*Selected text*:
###

If that was in response to my post no, not even close to what I was talking about. I was talking about fight or flight when threatened. Naturally manitses don't have the same emotions as people, but they still have a built in self preservation. It is the same instinct that tells them to throw a threat pose or flee when a predator arrives. To flail and attack if something where to grab them. IMO this mantises response against threats seemed abnormally high since it made a point of running down to engage a predator that was not even fussing with it. The word fear was merely a convenient word to use since everyone else seemed to grasp what I meant by it. I'm not a Entomologist so forgive me if my technical speech isn't up to snuff.

Also if the sentence in relation to them being being eaten by their conspecifics was when they were mating, bad example. A lot of higher intellect mammals gladly risk injury and death for a chance at some happy time.


----------



## PhilinYuma (Oct 13, 2009)

Krissim Klaw said:


> If that was in response to my post no, not even close to what I was talking about. I was talking about fight or flight when threatened. Naturally manitses don't have the same emotions as people, but they still have a built in self preservation. It is the same instinct that tells them to throw a threat pose or flee when a predator arrives. To flail and attack if something where to grab them. IMO this mantises response against threats seemed abnormally high since it made a point of running down to engage a predator that was not even fussing with it. The word fear was merely a convenient word to use since everyone else seemed to grasp what I meant by it. I'm not a Entomologist so forgive me if my technical speech isn't up to snuff.Also if the sentence in relation to them being being eaten by their conspecifics was when they were mating, bad example. A lot of higher intellect mammals gladly risk injury and death for a chance at some happy time.

###

*Problem set*:
• 1. In the mantis forum thread, what did the mantis run down to engage?
• 2. Carry on the mantis forum thread past its final line.

*Material provided*:
###

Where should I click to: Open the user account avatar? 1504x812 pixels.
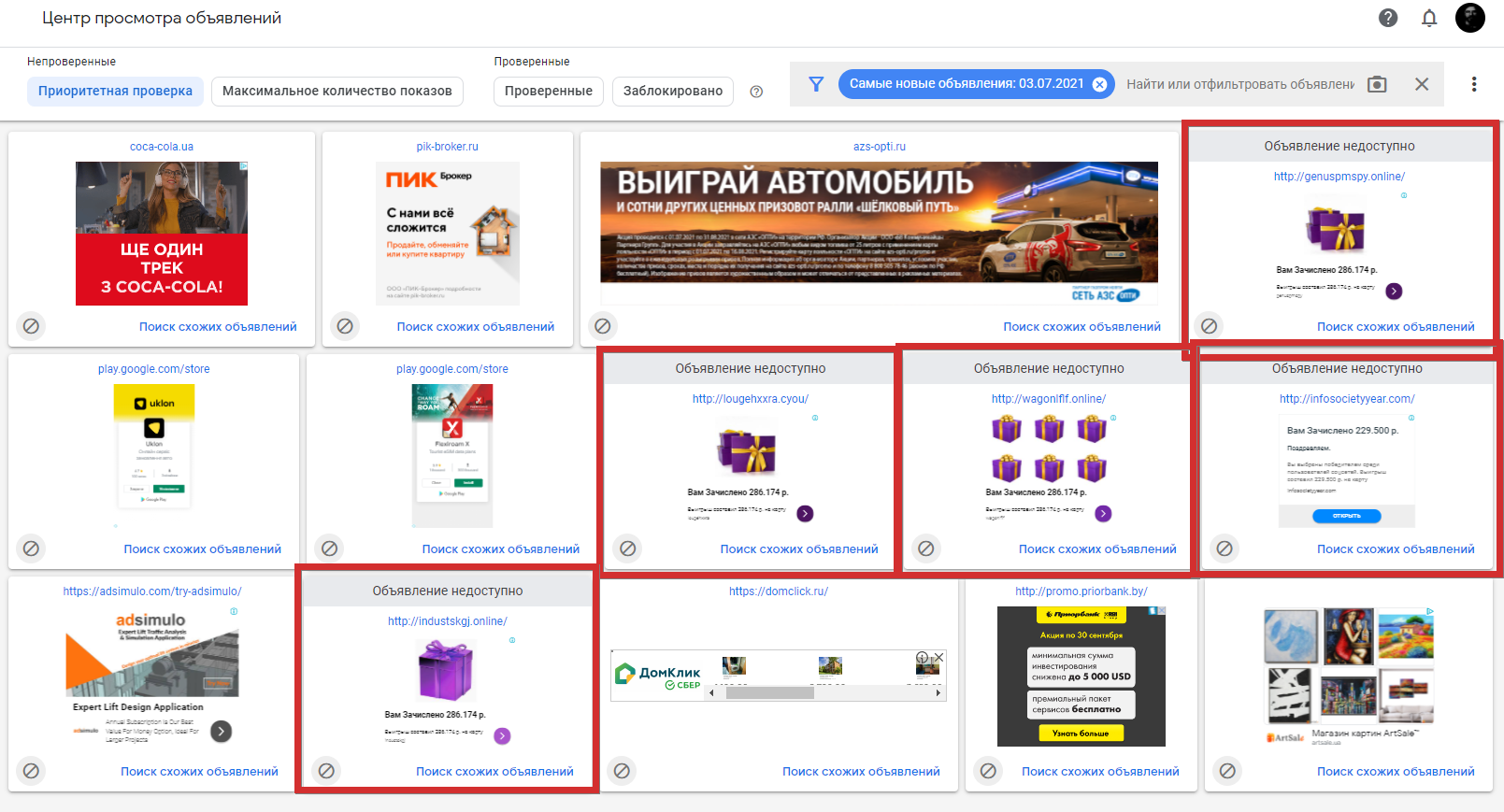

###

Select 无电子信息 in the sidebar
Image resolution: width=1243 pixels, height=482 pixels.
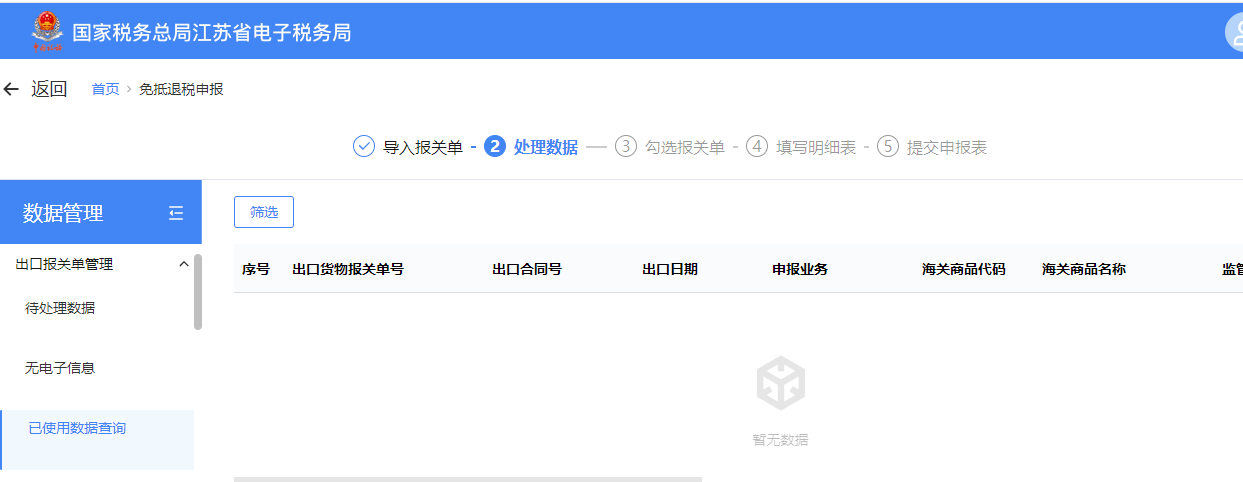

###

*Task answers*:
• 1. A predator that was not even fussing with it.

• 2.
Yep, you're absolutely right! Since you seemed to think that the mantid's reaction was the opposite to fearless, then it would be an attack prompted by fear,and that, in humans -- the most messed up species on earth -- is counterphobia. I absolutely agree with you, though, that the mantid's behavior was abnormal, and so would Edmunds and Brunner who wrote one of the defensive behaviors chapters in the Prete book. It is true that mantids may put on a deimatic display, hold their ground and even make a few jabs when cornered, but to seek out an opponent larger than itself and then go into what is supposed to be a defensive display, sounds crazed. By coincidence, I am reading the Zahavis' _The Handicap Principle_ which is concerned with so-called altruistic behaviors in animals, so it is possible that the mantis "seemed to know" that Arkanis was its source of food and was protecting him from what it perceived to be a threat.  

BTW To any one who has read that chapter, have you noticed the pix on p.291 that show a mantis displaying to a bird? Until I saw the source, I thought that in the last pic, the mantis, having won, went and relaxed in a deck chair.


----------



## cloud jaguar (Oct 13, 2009)

I love that Prete book - that is some good reading.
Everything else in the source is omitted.